Tenurial security and agricultural investment.

Bellemare, M. F., Chua, K., Santamaria, J., & vu, K.

Food policy (Forthcoming)

Improvements in tenurial security can lead to improvements in food security by increasing agricultural productivity, often by stimulating agricultural investment. In Vietnam, all lands belong to the state, who assigns use rights to those lands to households and individuals. In 1993, the state gave 20-year use rights to growers of annual crops such as rice and maize producers, and 50-year use rights to growers of perennial crops such as fruit and coffee producers. In 2013, as the use rights of growers of annual crops were set to expire, the Vietnamese government passed a law—the Land Law of 2013—that extended the use rights of all landowners by 50 years.
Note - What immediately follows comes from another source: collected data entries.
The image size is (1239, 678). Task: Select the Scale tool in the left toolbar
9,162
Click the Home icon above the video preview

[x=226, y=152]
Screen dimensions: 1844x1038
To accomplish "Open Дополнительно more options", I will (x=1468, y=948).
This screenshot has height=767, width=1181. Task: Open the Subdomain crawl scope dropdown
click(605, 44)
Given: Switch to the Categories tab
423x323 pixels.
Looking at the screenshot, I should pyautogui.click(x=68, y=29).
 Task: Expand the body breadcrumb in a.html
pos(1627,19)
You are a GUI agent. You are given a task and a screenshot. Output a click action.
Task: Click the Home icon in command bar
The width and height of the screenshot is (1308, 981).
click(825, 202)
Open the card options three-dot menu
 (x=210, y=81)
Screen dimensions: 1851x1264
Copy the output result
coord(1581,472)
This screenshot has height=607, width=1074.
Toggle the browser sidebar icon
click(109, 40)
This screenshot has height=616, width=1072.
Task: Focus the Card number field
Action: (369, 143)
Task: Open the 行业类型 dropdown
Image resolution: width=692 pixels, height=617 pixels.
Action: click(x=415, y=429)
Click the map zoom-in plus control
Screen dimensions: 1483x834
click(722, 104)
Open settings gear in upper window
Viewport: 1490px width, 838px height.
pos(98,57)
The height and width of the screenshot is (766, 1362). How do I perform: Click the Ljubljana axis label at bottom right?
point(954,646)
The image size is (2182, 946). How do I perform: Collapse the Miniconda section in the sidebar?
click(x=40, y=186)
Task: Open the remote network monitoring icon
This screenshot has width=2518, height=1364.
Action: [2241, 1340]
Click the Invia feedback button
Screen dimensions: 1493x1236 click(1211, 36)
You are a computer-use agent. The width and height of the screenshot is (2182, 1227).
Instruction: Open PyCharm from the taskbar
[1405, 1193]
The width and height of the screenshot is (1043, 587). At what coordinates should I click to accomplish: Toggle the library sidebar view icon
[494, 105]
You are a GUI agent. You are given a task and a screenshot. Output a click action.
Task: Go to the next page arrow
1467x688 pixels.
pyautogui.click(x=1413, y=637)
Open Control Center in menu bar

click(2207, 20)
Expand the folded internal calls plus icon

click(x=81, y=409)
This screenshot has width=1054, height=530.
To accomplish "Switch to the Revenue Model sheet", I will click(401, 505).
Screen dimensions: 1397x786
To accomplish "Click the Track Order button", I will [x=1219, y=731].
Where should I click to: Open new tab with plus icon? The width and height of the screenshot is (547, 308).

We exploit this largely unanticipated shock to study the effect of the Land Law of 2013 on the investment behavior of growers of annual crops. Using a difference-in-differences design, we find that this improvement in tenurial security is associated with a higher likelihood of investment in irrigation technology or soil and water conservation for owners of annual crop plots, which are mainly used to grow staple crops—a result that is robust to controlling for endogenous switching from annual to perennial crops. Our results also suggest that the long-term effects of the Land Law of 2013 are larger than its short-term effects.